Needless to say, optimization is vital in the compiler pipeline to generate the code executable faster and compactly. The faster is better. One of the straightforward methods to make the code faster is eliminating unnecessary operations from the original instructions, such as redundant arithmetic operations or unused constants. These operations can hold some memory footprint and consume execution time despite its uselessness. Let’s think about the case where we are going to add 0 to any numbers.

int add(int a, int b)
  return a + b;

We can compile this code naively into RISC-V assembly.

add(int, int):
  add a0,a0,a1

The compiler automatically eliminates unnecessary operations with the following code.

int add0(int a, int b)
  return a + 0;
add0(int, int):

Note that the given argument is directly returned in a0 register. When we want to add 0 to the second argument, the compiler needs to generate the mv instruction to load the data into a0

See the real example Compiler Explorer

However, this arithmetic optimization is only sometimes permitted. In the case we require more strict numerical precision in the floating-point operations, the instruction elimination for optimization can naturally cause an unsafe result. For instance, if the a would be +/- infinity in the above case, what binary representation should we return?
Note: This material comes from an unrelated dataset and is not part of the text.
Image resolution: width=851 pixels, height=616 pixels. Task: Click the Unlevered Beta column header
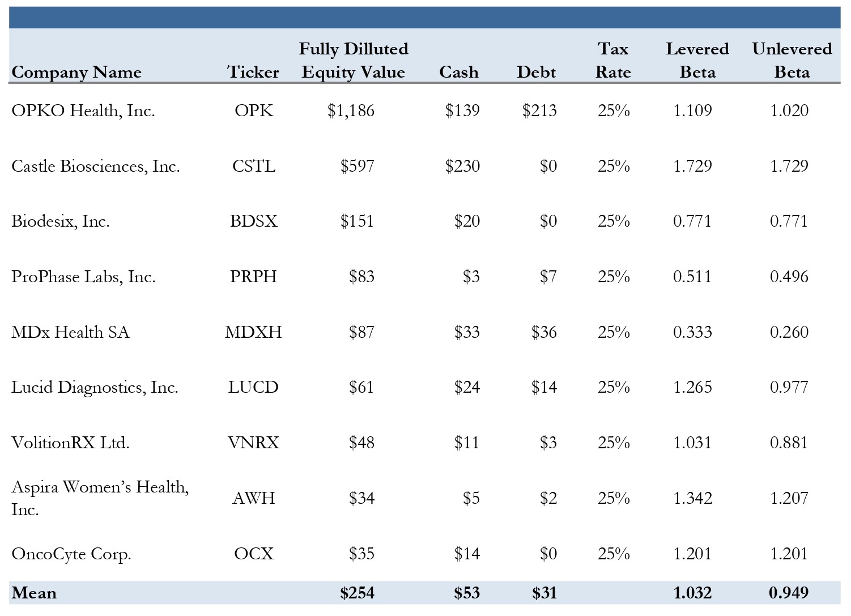[x=792, y=61]
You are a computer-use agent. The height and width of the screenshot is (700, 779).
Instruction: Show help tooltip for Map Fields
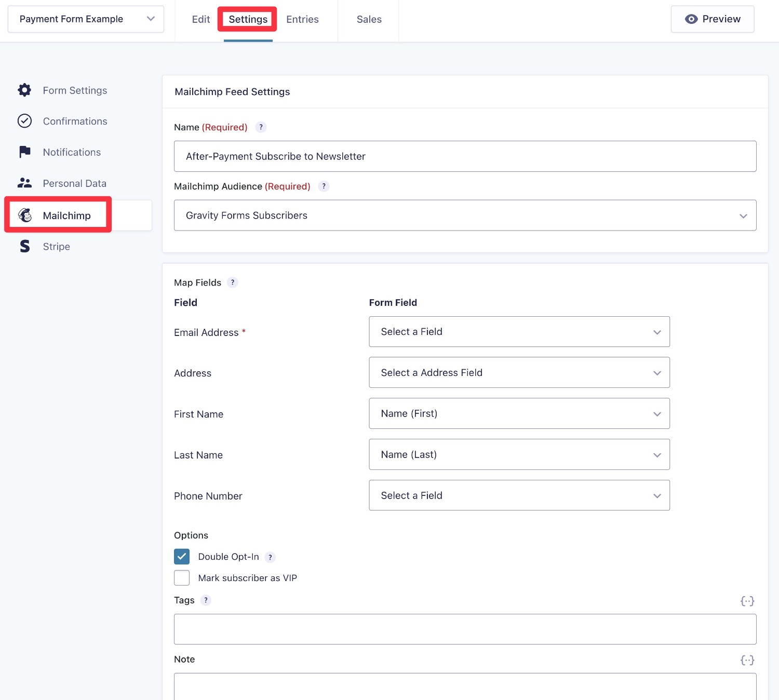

Fast-Math Flags is a compiler option to control floating-point optimization behavior by giving additional assumptions the code can take into account. If the compilation can premise the specific condition, it can safely eliminate or transform the instructions under such a condition. There are eight options in LLVM and each of them provides the specific assertion on the given numerical values.

  • nnan No NaNs - Allow optimizations to assume the arguments and result are not NaN. If an argument is a nan, or the result would be a nan, it produces a poison value instead.
  • ninf No Infs - Allow optimizations to assume the arguments and result are not +/-Inf. If an argument is +/-Inf, or the result would be +/-Inf, it produces a poison value instead.
  • nsz No Signed Zeros - Allow optimizations to treat the sign of a zero argument or zero result as insignificant. This does not imply that -0.0 is poison and/or guaranteed to not exist in the operation.
  • arcp Allow Reciprocal - Allow optimizations to use the reciprocal of an argument rather than perform division.
  • contract Allow floating-point contraction (e.g. fusing a multiply followed by an addition into a fused multiply-and-add). This does not enable reassociating to form arbitrary contractions. For example, (a*b) + (c*d) + e can not be transformed into (a*b) + ((c*d) + e) to create two fma operations.
  • afn Approximate functions - Allow substitution of approximate calculations for functions (sin, log, sqrt, etc). See floating-point intrinsic definitions for places where this can apply to LLVM’s intrinsic math functions.
  • reassoc Allow reassociation transformations for floating-point instructions. This may dramatically change results in floating-point.
  • fast This flag implies all of the others.

In MLIR world, however, these flags are not fully supported. Arith dialect supports these flags in the past. But higher level dialects (e.g. Math, Complex) lowering operation to Arith dialect do not fully recognize these options. That limits the opportunity for optimization in the dialect itself since they do not have complete information they can take it for granted. So I proposed the support of Fast-Math flags in complex dialect so that we can lower operations with full assumption about the floating-point premises and get more chance to optimize the code in the complex dialect itself.

[RFC] FastMath flags support in complex dialect - MLIR - LLVM Discussion Forums

The initial change has been merged, and we are preparing progressive updates to support the flag for all complex ops lowering to Arith and LLVM. You can write the complex ops with the optional fastmath flag field like this.

%add = complex.add %lhs, %rhs fastmath<nnan,contract> : complex<f32>

We can pass the fast math flag information by each operation.